Niestety na 99% brzmienie przekreconej panewy..
Stoję przed dylematem remontu silnika czy kupno nowej jednostki to już druga i jestem mocno zniechęcony do tego zabiegu.
Winowajcą okazał się tłok, natomiast inne mają luzy i teraz kupić używki ? bo w sumie sam nie wiem co teraz robić.
Nowy silnik to pewnie z 10-14k a tłoki to około 400zł sztuka z korbowodem.
Pytałem też innych na zlocie co prawda audi ale większość mówi, żeby remontować silnik bo zazwyczaj to co sprzedają po necie to
janusze wciskają padaluchy.
Jakie jest wasze zdanie? muszę do poniedziałku zdecydować.
Akurat coobcio robi taki silnik jest temat gdzies na forum i na YT jak rozkręcają cały silnik.

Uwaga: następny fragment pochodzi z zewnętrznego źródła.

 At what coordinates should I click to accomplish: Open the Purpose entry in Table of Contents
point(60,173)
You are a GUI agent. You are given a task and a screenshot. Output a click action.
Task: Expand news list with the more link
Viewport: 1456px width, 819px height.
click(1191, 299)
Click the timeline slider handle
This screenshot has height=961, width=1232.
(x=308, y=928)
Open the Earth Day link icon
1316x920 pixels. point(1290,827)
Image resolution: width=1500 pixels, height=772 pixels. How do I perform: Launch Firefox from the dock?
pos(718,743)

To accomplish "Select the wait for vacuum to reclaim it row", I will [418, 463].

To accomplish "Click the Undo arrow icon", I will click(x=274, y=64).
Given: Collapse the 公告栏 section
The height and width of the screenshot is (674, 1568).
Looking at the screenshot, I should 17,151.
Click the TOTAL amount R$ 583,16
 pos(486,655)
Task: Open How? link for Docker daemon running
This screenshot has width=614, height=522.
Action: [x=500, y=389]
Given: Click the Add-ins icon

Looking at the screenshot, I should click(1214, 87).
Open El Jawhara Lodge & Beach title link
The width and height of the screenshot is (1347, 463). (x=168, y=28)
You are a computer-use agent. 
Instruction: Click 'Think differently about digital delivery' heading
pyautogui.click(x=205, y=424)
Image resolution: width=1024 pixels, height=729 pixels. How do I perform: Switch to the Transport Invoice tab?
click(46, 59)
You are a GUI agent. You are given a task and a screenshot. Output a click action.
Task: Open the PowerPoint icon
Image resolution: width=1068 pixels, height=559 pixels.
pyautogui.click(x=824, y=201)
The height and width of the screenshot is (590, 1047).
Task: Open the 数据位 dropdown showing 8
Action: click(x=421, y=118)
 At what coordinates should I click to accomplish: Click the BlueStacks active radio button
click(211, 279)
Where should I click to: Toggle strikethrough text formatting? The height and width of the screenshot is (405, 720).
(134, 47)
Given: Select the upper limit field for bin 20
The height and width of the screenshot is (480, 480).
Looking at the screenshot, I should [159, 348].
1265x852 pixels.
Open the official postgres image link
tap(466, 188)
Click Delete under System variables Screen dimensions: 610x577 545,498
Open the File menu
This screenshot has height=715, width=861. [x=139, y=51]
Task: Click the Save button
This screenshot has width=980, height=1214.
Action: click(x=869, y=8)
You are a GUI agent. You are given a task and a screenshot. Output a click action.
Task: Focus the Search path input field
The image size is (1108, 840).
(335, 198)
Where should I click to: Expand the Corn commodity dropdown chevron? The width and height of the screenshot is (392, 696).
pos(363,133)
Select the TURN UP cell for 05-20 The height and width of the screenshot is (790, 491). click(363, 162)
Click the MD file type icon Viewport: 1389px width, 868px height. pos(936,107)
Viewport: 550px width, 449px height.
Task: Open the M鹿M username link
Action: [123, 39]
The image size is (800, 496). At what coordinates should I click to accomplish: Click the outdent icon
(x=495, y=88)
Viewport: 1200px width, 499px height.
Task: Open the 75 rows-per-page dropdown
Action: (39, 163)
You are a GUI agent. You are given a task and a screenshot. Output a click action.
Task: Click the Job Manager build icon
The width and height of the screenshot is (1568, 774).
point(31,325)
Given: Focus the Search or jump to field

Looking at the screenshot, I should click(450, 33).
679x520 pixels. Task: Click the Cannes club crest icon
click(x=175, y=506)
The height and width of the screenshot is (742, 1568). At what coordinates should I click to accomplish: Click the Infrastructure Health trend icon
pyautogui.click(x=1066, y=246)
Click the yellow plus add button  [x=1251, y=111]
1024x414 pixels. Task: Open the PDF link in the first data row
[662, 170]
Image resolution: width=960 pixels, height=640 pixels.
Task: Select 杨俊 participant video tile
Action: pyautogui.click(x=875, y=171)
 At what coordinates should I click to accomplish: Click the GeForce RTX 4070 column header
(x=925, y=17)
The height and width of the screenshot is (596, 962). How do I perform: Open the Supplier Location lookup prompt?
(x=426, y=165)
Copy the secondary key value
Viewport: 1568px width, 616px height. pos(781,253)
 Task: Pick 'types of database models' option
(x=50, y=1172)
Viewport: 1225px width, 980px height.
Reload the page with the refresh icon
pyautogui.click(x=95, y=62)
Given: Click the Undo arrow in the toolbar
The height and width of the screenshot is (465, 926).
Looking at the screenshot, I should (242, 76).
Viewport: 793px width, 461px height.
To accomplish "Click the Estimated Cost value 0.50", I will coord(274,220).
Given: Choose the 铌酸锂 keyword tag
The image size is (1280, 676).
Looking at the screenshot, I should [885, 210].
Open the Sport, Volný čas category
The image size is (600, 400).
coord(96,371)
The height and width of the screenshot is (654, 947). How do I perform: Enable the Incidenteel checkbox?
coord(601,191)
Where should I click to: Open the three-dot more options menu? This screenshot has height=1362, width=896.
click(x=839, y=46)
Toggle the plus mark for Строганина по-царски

Oglądnij i sadze ze nie zmieścisz w 14k za remont
Wysłane z iPhone za pomocą Tapatalk
Cześć, mi padł w G35 VQ35DE nie remontowałem bo to nie ma sensu. Lepiej kupić albo rozbitego porządnie FX-a i przełożyć silnik, albo kupić silnik z opcją montażu na miejscu. Tam gdzie będziesz kupował zorientuj się czy mają jakiś warsztat i z gwarancją niech przekładają. Na pewno wyjdzie to taniej niż remontować twój. Sam wał jaki to koszt ... a brać to tylko nominał bo po szlifie to też nie ryzykowałbym przy całym remoncie. Ewentualnie sam słupek ale nie wiem czy znajdziesz.
Takie jest moje zdanie.
Przeliczyłem to dzisiaj bardzo dokładnie, niestety jest jak piszesz, nie ma sensu remont wyjdzie grubo powyżej 14k już nie wspominając o czasie a to najbardziej mnie wku.r..rza .
Obdzwoniłem zakłady, które remontują silniki i potem je sami montują no to jednak nie ma sensu.
Chyba dzisiaj przyjedzie do mnie nowa jednostka ale mam cholernie mieszane uczucia bo to loteria, przez tel to każdy zachwali ale co jest na prawdę to się okaże.
Kupujesz silnik bez oględzin przez telefon??
No życzę Ci udanego zakupu.
Przed zakupem powinieneś wybrać sie gdzie jest ten silnik z mechanikiem ściągnąć chodzisz misje olejowa , odkerecic panewki i zobaczyć w jakim są stanie ...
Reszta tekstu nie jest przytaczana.